↓↓↓

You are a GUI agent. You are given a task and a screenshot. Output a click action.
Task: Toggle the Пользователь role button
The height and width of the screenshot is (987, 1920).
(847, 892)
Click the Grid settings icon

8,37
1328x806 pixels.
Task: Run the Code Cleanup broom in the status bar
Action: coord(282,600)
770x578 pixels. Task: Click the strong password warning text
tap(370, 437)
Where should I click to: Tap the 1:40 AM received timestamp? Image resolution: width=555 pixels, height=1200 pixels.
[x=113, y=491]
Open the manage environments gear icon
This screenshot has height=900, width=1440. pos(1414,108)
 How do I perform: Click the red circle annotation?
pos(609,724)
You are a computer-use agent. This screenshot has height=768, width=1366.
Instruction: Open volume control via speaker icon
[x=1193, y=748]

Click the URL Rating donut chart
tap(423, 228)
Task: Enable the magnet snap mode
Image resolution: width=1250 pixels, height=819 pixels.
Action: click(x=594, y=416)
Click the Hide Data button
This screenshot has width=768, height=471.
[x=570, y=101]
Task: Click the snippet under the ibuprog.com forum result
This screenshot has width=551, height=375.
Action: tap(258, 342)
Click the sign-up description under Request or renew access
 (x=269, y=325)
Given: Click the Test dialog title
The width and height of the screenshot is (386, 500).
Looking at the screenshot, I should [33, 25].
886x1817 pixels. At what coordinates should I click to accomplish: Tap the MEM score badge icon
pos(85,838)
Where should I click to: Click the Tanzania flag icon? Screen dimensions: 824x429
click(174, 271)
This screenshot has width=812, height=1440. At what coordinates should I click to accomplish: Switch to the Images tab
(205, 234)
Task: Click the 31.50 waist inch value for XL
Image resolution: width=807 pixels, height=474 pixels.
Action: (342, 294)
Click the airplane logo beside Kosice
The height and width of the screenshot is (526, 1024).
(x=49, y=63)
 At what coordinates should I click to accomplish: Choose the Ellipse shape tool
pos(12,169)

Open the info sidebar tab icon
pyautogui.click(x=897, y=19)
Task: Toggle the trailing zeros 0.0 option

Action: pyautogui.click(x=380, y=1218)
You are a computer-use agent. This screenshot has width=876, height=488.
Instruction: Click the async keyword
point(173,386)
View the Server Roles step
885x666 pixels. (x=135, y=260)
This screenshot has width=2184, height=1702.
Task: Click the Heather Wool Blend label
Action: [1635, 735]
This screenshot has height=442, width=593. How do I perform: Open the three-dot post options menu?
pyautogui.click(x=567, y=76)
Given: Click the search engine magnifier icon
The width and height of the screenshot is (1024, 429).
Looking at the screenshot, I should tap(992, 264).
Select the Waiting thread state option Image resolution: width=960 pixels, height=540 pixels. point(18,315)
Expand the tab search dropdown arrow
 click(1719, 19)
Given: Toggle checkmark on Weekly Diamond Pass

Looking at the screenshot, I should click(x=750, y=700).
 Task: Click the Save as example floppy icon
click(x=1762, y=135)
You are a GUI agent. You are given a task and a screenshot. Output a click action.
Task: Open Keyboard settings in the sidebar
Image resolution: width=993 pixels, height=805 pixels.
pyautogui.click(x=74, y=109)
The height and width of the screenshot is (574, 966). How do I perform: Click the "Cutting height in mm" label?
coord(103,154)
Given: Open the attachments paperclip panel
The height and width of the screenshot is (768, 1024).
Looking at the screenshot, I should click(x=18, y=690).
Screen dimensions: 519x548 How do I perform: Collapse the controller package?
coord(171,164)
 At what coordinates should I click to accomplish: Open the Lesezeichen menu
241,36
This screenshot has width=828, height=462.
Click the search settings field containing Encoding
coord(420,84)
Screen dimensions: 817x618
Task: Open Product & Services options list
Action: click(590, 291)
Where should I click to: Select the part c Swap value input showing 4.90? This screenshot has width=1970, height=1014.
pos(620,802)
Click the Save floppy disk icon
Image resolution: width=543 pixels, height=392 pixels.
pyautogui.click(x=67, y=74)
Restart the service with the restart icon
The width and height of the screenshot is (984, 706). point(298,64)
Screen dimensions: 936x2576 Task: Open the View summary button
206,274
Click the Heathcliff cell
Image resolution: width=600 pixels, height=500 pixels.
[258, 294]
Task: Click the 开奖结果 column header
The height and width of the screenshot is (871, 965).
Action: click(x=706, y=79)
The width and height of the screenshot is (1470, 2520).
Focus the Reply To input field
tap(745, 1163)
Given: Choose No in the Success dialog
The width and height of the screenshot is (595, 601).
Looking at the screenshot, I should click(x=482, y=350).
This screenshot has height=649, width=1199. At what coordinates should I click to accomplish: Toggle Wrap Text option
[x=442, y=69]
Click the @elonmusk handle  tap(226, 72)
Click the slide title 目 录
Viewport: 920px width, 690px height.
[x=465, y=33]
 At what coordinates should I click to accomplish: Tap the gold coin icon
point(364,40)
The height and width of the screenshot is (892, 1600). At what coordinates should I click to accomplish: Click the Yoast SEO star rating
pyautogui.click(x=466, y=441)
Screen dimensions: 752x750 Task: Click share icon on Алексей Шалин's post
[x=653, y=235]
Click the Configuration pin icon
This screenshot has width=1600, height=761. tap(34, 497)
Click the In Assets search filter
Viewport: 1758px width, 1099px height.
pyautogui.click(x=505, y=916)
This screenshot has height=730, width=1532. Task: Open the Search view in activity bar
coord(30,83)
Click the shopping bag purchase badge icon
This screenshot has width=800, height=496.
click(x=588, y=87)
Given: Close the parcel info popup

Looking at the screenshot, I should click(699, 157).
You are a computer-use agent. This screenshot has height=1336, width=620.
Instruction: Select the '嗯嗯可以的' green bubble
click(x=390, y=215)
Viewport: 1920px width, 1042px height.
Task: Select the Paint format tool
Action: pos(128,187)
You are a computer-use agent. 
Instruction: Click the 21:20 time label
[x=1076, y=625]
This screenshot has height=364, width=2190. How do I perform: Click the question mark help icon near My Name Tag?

↑↑↑

Return exactly the opening lines of the listing above, ending with the line that has "Task: Click the 31.50 waist inch value for XL".

You are a GUI agent. You are given a task and a screenshot. Output a click action.
Task: Toggle the Пользователь role button
The height and width of the screenshot is (987, 1920).
(847, 892)
Click the Grid settings icon

8,37
1328x806 pixels.
Task: Run the Code Cleanup broom in the status bar
Action: coord(282,600)
770x578 pixels. Task: Click the strong password warning text
tap(370, 437)
Where should I click to: Tap the 1:40 AM received timestamp? Image resolution: width=555 pixels, height=1200 pixels.
[x=113, y=491]
Open the manage environments gear icon
This screenshot has height=900, width=1440. pos(1414,108)
 How do I perform: Click the red circle annotation?
pos(609,724)
You are a computer-use agent. This screenshot has height=768, width=1366.
Instruction: Open volume control via speaker icon
[x=1193, y=748]

Click the URL Rating donut chart
tap(423, 228)
Task: Enable the magnet snap mode
Image resolution: width=1250 pixels, height=819 pixels.
Action: click(x=594, y=416)
Click the Hide Data button
This screenshot has width=768, height=471.
[x=570, y=101]
Task: Click the snippet under the ibuprog.com forum result
This screenshot has width=551, height=375.
Action: tap(258, 342)
Click the sign-up description under Request or renew access
 (x=269, y=325)
Given: Click the Test dialog title
The width and height of the screenshot is (386, 500).
Looking at the screenshot, I should [33, 25].
886x1817 pixels. At what coordinates should I click to accomplish: Tap the MEM score badge icon
pos(85,838)
Where should I click to: Click the Tanzania flag icon? Screen dimensions: 824x429
click(174, 271)
This screenshot has width=812, height=1440. At what coordinates should I click to accomplish: Switch to the Images tab
(205, 234)
Task: Click the 31.50 waist inch value for XL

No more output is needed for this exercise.